» **DIRECTIONS FOR THIS TASK**:
Answer these questions about the multinomial logit notebook below:
1. What date is listed for the notebook?
2. What value is passed to `np.random.seed`?
3. What default figure size is set in `plt.rcParams`?
++++ SUPPLIED TEXT ++++
# Multinomial Logit: Solutions

**Tutorial Series**: Discrete Choice Econometrics with PanelBox

**Notebook**: 06 - Multinomial Logit (Solutions)

**Author**: PanelBox Contributors

**Date**: 2026-02-17

---

This notebook contains complete solutions for the exercises in `06_multinomial_logit.ipynb`.

In [None]:
# Setup (same as main notebook)
import warnings
from pathlib import Path

import numpy as np
import pandas as pd
import matplotlib.pyplot as plt
import seaborn as sns
from scipy.stats import norm, chi2

from panelbox.models.discrete.multinomial import MultinomialLogit

warnings.filterwarnings('ignore')
np.random.seed(42)
pd.set_option('display.max_columns', None)
pd.set_option('display.precision', 4)

plt.style.use('seaborn-v0_8-darkgrid')
plt.rcParams['figure.figsize'] = (12, 6)
plt.rcParams['font.size'] = 11

DATA_DIR = Path("..") / "data"
OUTPUT_DIR = Path("..") / "outputs"
FIG_DIR = OUTPUT_DIR / "figures"
TABLE_DIR = OUTPUT_DIR / "tables"
FIG_DIR.mkdir(parents=True, exist_ok=True)
TABLE_DIR.mkdir(parents=True, exist_ok=True)
++++ LISTED RECORDS ++++
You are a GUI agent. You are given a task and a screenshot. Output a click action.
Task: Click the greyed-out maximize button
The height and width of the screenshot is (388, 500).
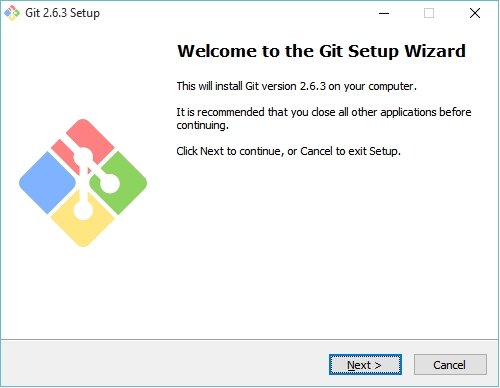(x=429, y=13)

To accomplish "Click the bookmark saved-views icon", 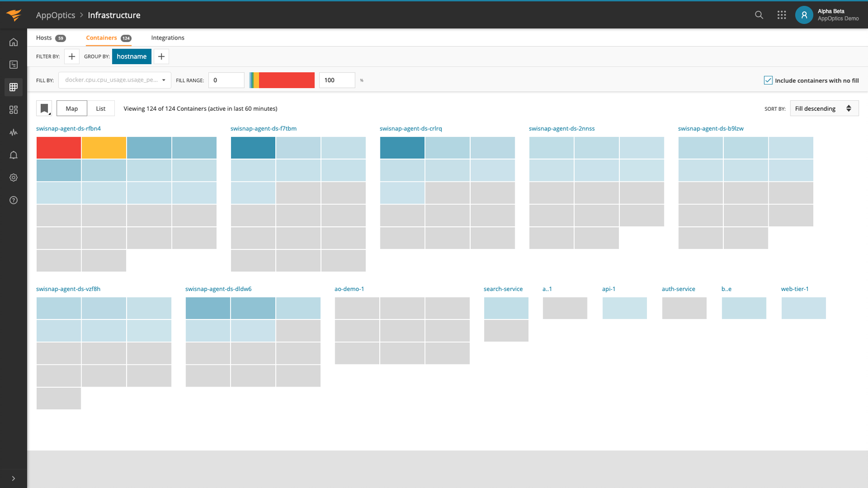I will coord(44,108).
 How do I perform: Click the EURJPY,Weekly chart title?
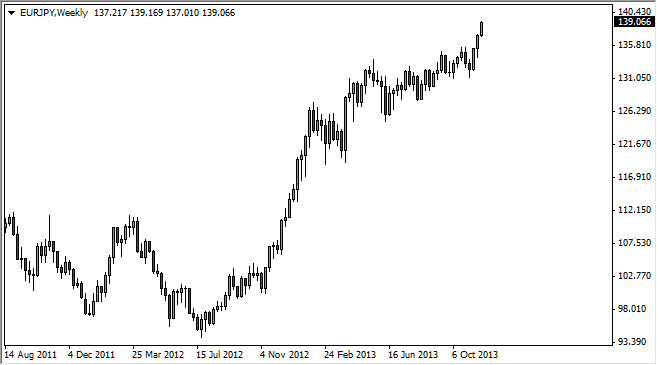(54, 13)
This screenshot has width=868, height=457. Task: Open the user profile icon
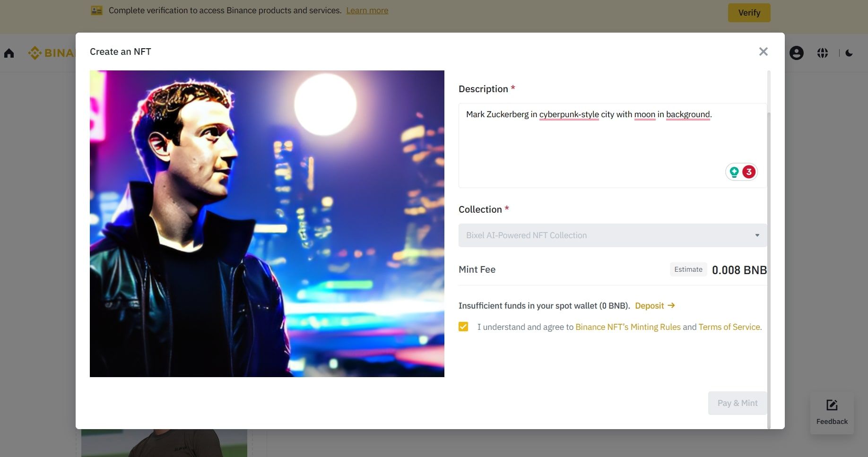pyautogui.click(x=796, y=53)
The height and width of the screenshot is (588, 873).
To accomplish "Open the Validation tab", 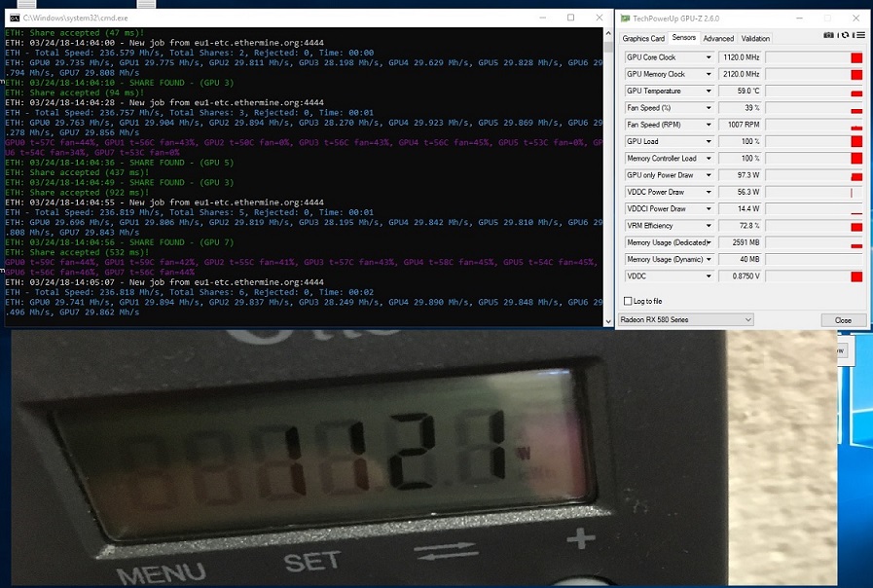I will [755, 38].
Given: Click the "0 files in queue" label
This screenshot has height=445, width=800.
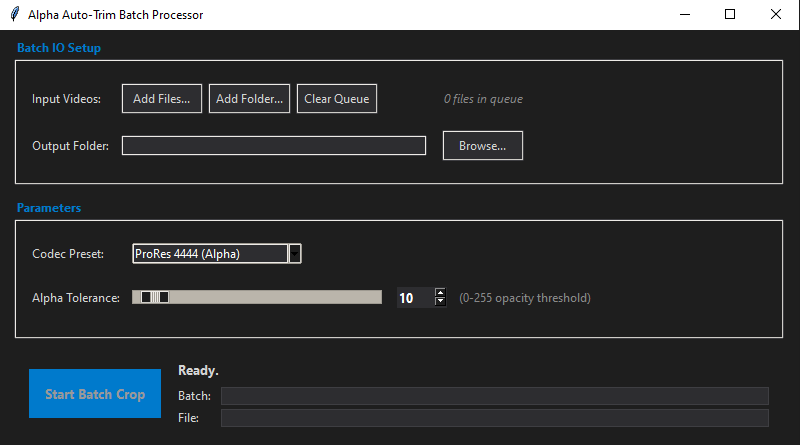Looking at the screenshot, I should (x=483, y=99).
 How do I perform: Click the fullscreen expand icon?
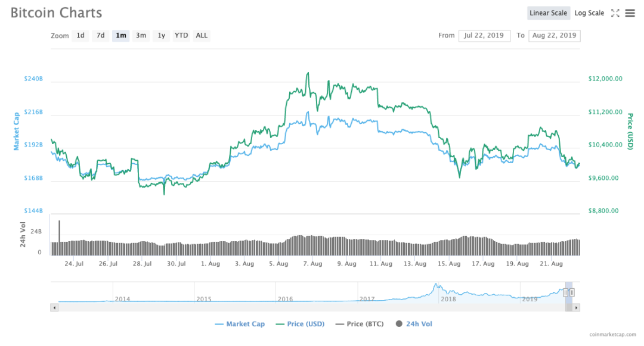click(x=615, y=13)
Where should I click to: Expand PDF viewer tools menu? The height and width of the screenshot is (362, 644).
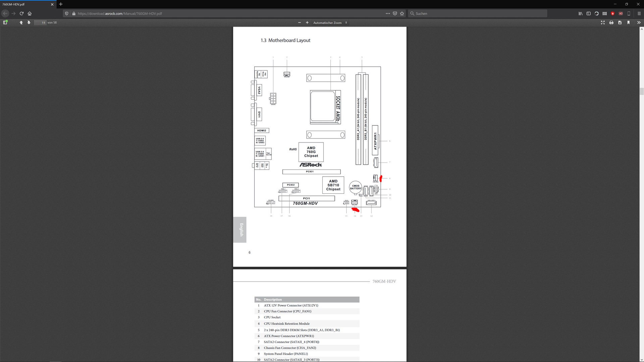click(x=639, y=22)
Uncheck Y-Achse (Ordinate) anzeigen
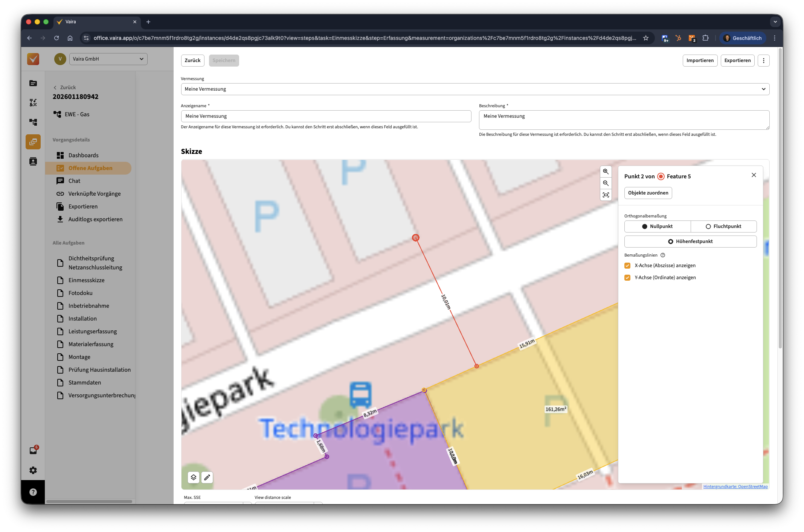 pos(627,278)
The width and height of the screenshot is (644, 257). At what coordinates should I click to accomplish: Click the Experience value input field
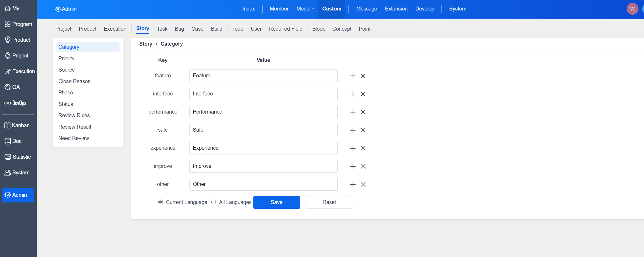(263, 148)

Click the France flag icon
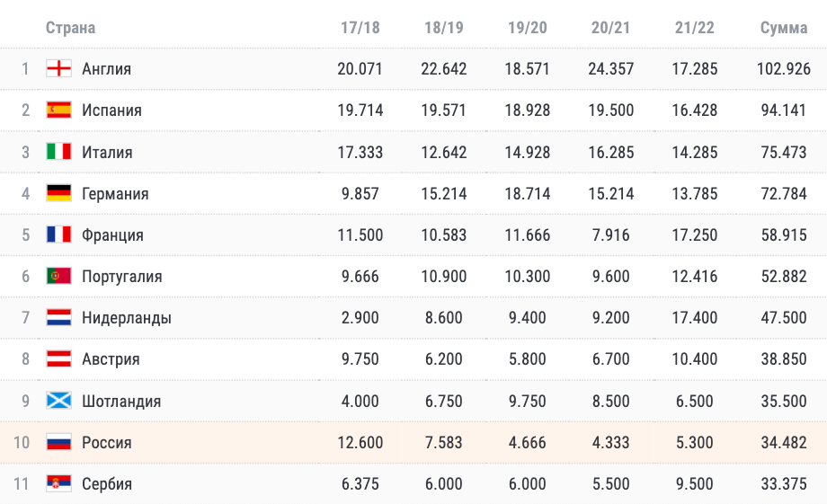[58, 234]
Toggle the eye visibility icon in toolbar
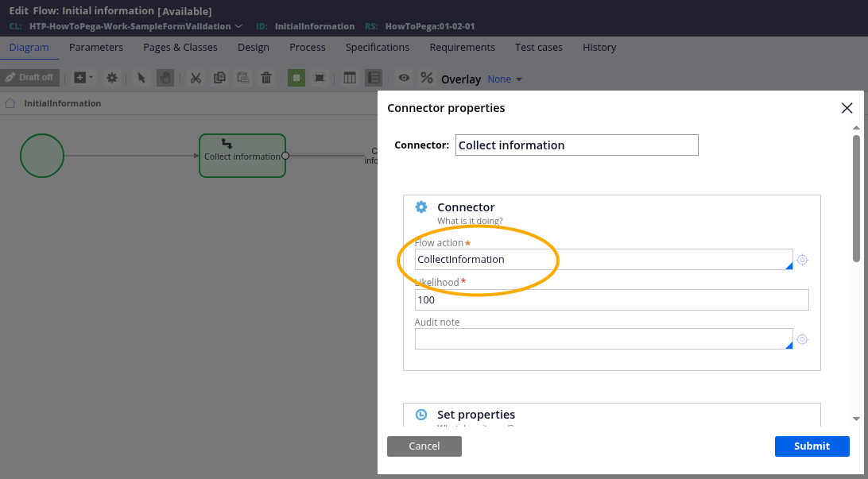Screen dimensions: 868x479 pyautogui.click(x=404, y=78)
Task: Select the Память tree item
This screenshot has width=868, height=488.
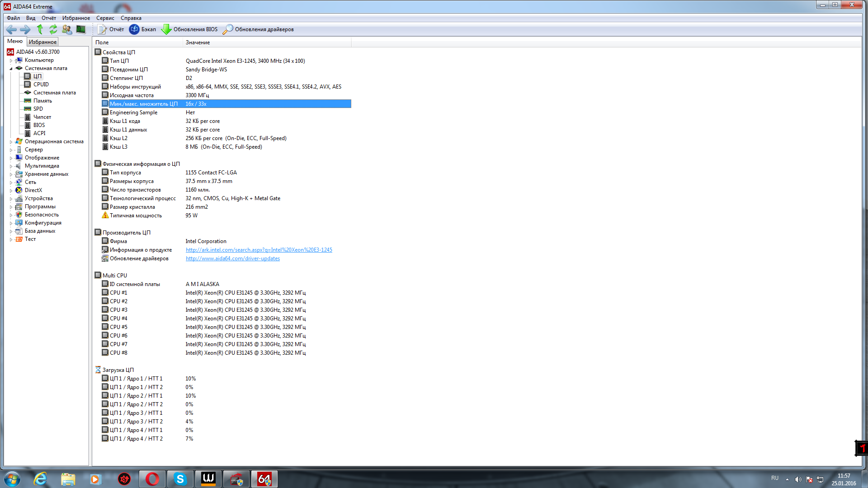Action: click(42, 101)
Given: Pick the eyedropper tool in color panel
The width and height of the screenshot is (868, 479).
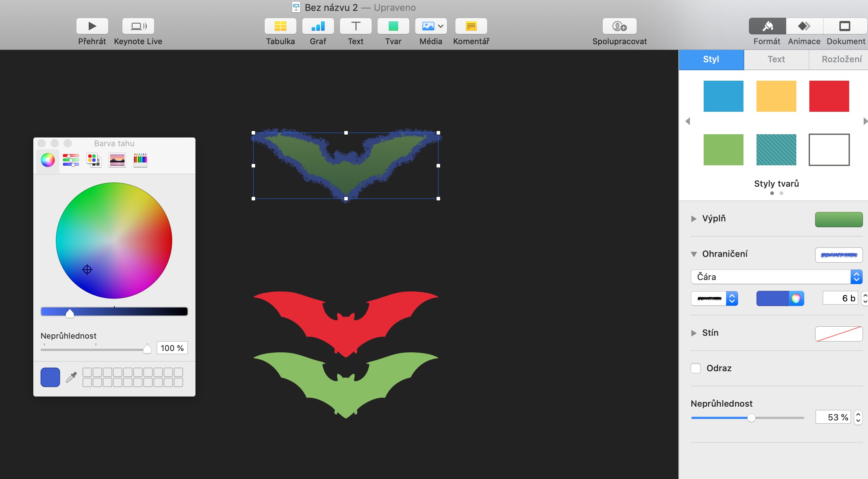Looking at the screenshot, I should tap(71, 377).
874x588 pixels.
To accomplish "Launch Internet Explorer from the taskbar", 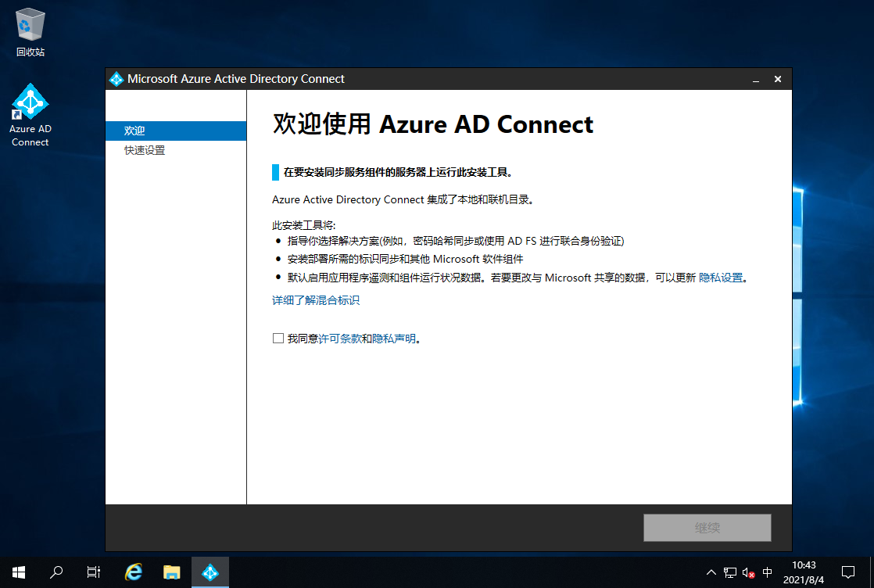I will (x=134, y=572).
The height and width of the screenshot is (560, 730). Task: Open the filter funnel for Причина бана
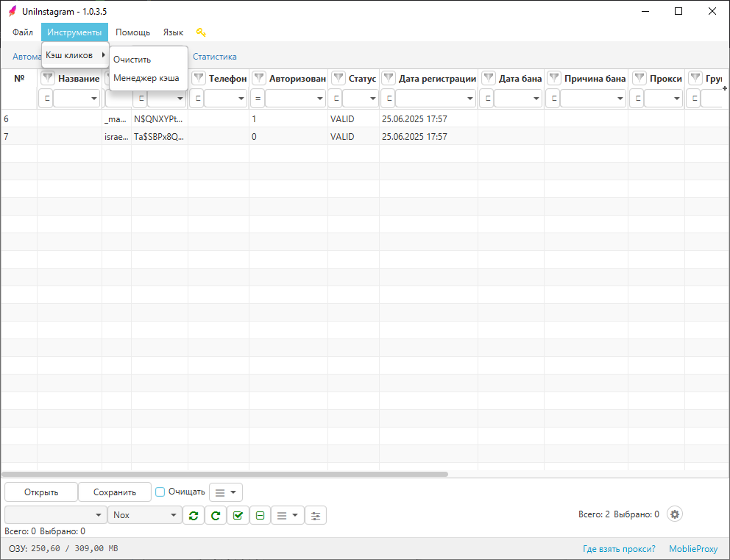[x=554, y=79]
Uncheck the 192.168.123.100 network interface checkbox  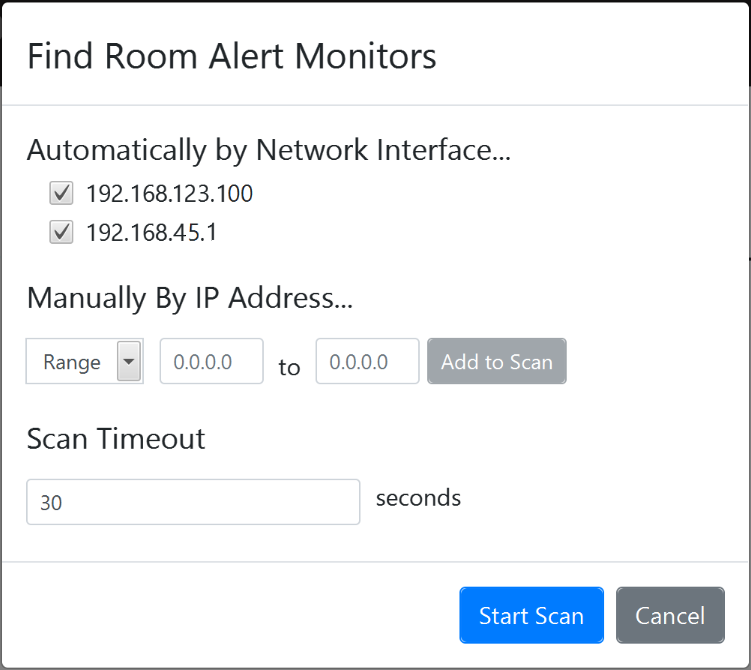pos(62,193)
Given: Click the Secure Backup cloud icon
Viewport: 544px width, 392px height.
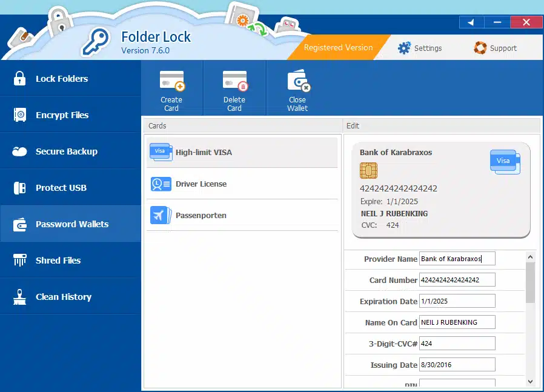Looking at the screenshot, I should click(20, 151).
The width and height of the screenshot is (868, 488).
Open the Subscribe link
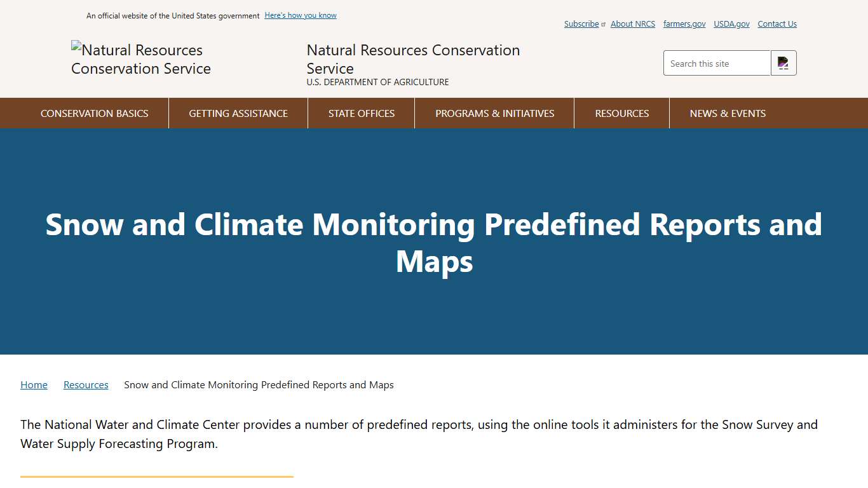click(x=581, y=24)
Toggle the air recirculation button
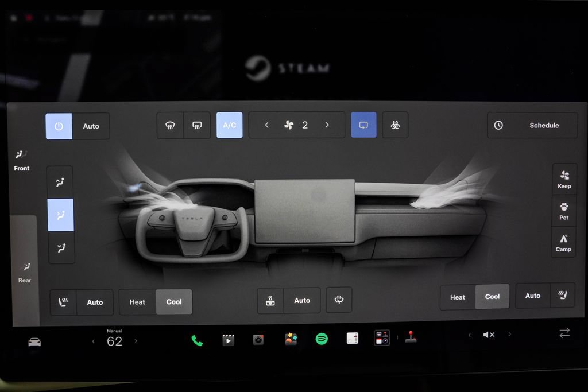 pyautogui.click(x=363, y=125)
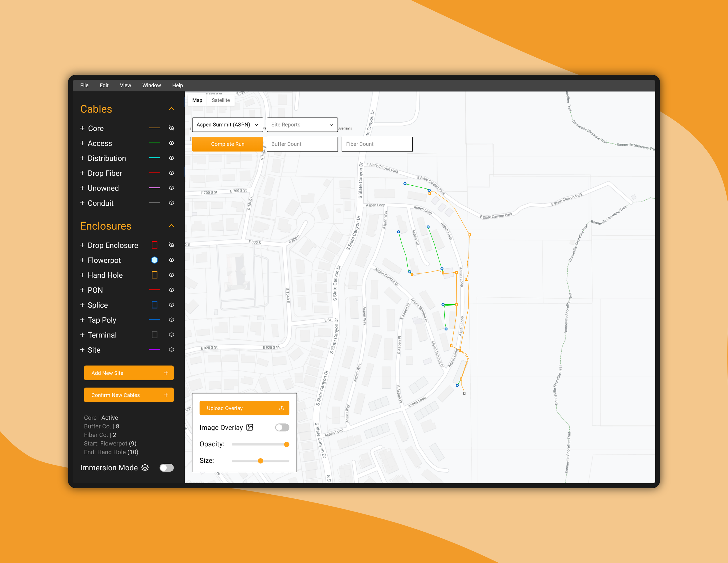Hide the Terminal enclosure eye icon
The width and height of the screenshot is (728, 563).
(x=171, y=335)
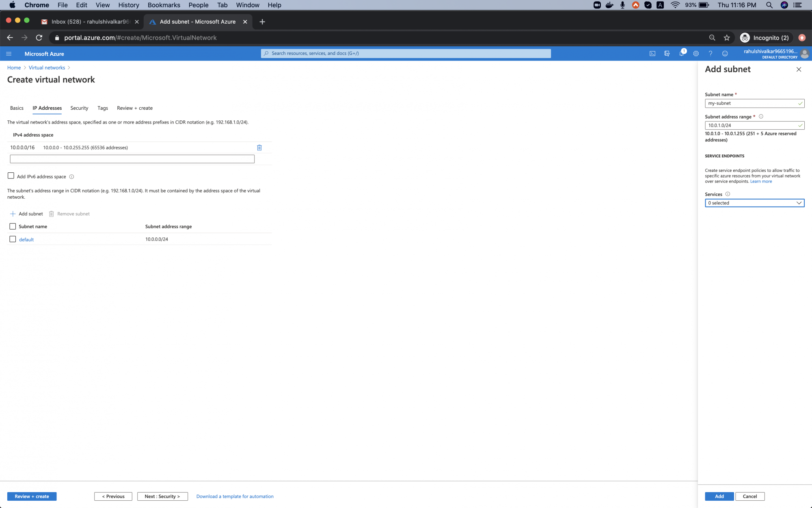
++++
» **SOLUTION TO THIS PROBLEM**:
1. 2026-02-17
2. 42
3. (12, 6)